**Work required**:
Write each line out a second time, exactly as shown below.

[Dataset records]
- - -
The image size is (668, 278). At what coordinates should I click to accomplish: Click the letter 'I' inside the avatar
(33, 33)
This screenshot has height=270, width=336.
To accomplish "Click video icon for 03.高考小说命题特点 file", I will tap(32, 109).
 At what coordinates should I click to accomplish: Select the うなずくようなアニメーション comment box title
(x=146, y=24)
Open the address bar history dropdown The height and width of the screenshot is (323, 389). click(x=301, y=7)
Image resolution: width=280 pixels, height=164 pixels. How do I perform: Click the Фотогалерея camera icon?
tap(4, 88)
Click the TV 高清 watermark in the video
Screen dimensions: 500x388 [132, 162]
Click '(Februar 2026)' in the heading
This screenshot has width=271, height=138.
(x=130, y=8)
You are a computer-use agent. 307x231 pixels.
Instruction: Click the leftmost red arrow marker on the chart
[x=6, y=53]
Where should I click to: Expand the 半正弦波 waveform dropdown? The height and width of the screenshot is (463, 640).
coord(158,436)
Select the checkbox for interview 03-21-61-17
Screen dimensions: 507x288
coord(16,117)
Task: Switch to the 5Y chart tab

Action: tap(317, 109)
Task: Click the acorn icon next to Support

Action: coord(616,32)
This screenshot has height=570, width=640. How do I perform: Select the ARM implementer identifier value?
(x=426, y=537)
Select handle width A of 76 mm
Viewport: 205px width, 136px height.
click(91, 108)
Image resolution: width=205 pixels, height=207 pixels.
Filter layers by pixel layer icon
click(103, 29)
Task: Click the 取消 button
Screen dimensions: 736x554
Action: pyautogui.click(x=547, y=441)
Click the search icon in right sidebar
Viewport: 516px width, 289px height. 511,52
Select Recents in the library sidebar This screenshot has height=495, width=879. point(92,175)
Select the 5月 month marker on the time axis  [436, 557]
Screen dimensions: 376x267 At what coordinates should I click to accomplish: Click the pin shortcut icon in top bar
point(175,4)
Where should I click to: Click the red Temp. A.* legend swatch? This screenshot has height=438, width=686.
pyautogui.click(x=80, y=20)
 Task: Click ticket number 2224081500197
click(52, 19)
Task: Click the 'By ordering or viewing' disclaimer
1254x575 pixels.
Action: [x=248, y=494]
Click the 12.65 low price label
- - -
**Exercise output**:
The image size is (668, 278). At what coordinates should I click to accomplish: Click the letter 'I' inside the avatar
(33, 33)
This screenshot has height=270, width=336.
To accomplish "Click video icon for 03.高考小说命题特点 file", I will tap(32, 109).
 At what coordinates should I click to accomplish: Select the うなずくようなアニメーション comment box title
(x=146, y=24)
Open the address bar history dropdown The height and width of the screenshot is (323, 389). click(x=301, y=7)
Image resolution: width=280 pixels, height=164 pixels. How do I perform: Click the Фотогалерея camera icon?
tap(4, 88)
Click the TV 高清 watermark in the video
Screen dimensions: 500x388 [132, 162]
Click '(Februar 2026)' in the heading
This screenshot has width=271, height=138.
(x=130, y=8)
You are a computer-use agent. 307x231 pixels.
Instruction: Click the leftmost red arrow marker on the chart
[x=6, y=53]
Where should I click to: Expand the 半正弦波 waveform dropdown? The height and width of the screenshot is (463, 640).
coord(158,436)
Select the checkbox for interview 03-21-61-17
Screen dimensions: 507x288
coord(16,117)
Task: Switch to the 5Y chart tab

Action: tap(317, 109)
Task: Click the acorn icon next to Support

Action: coord(616,32)
This screenshot has height=570, width=640. How do I perform: Select the ARM implementer identifier value?
(x=426, y=537)
Select handle width A of 76 mm
Viewport: 205px width, 136px height.
click(91, 108)
Image resolution: width=205 pixels, height=207 pixels.
Filter layers by pixel layer icon
click(103, 29)
Task: Click the 取消 button
Screen dimensions: 736x554
Action: pyautogui.click(x=547, y=441)
Click the search icon in right sidebar
Viewport: 516px width, 289px height. 511,52
Select Recents in the library sidebar This screenshot has height=495, width=879. point(92,175)
Select the 5月 month marker on the time axis  [436, 557]
Screen dimensions: 376x267 At what coordinates should I click to accomplish: Click the pin shortcut icon in top bar
point(175,4)
Where should I click to: Click the red Temp. A.* legend swatch? This screenshot has height=438, width=686.
pyautogui.click(x=80, y=20)
 Task: Click ticket number 2224081500197
click(52, 19)
Task: Click the 'By ordering or viewing' disclaimer
1254x575 pixels.
Action: [x=248, y=494]
Click the 12.65 low price label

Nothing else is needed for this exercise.